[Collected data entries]
__________

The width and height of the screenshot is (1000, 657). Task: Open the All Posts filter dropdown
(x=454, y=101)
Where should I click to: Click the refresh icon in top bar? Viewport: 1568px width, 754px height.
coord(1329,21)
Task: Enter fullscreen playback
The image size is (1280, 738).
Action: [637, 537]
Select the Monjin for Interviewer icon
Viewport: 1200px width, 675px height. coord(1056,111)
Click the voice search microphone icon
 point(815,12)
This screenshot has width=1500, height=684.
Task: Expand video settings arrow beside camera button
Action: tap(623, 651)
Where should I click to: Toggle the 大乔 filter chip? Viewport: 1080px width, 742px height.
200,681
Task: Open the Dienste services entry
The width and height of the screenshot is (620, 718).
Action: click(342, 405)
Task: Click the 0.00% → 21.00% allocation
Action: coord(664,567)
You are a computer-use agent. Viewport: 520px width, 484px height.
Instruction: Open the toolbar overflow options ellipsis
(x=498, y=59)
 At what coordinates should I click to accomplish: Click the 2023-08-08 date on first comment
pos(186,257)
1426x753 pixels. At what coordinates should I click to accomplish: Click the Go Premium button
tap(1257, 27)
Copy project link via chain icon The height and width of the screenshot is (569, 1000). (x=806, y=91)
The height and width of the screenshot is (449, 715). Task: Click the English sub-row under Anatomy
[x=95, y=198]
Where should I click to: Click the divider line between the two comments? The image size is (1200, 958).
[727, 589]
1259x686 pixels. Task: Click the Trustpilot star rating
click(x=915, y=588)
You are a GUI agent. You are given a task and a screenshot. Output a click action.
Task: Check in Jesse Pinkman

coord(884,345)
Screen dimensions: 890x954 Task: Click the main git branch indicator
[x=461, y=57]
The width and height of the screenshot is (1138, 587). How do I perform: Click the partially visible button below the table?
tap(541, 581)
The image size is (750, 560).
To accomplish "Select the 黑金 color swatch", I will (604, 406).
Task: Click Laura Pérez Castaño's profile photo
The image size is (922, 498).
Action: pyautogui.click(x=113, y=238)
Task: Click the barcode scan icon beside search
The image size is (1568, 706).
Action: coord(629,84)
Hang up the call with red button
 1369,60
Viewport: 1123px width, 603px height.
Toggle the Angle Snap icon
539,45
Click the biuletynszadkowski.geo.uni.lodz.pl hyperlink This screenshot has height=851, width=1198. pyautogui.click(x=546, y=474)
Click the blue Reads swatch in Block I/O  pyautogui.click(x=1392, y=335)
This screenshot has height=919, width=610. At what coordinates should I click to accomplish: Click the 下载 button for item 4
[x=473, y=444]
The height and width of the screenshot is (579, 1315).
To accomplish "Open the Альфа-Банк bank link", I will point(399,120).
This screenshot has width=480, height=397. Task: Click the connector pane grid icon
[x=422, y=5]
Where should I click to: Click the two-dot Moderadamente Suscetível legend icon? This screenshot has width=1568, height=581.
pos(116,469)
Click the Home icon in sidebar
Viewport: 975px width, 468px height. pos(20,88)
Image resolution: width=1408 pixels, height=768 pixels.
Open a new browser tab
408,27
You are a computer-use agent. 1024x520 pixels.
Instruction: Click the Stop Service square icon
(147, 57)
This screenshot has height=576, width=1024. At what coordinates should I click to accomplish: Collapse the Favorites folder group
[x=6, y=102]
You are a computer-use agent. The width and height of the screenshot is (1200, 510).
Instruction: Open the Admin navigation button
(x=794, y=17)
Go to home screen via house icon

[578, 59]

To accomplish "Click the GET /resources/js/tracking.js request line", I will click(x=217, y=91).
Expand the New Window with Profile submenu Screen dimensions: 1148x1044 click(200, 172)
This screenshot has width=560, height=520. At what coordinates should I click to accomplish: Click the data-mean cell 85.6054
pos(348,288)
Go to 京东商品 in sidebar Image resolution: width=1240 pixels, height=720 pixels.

__________

Determine how many lines in the data above include the word "resolution", and state that number only.

2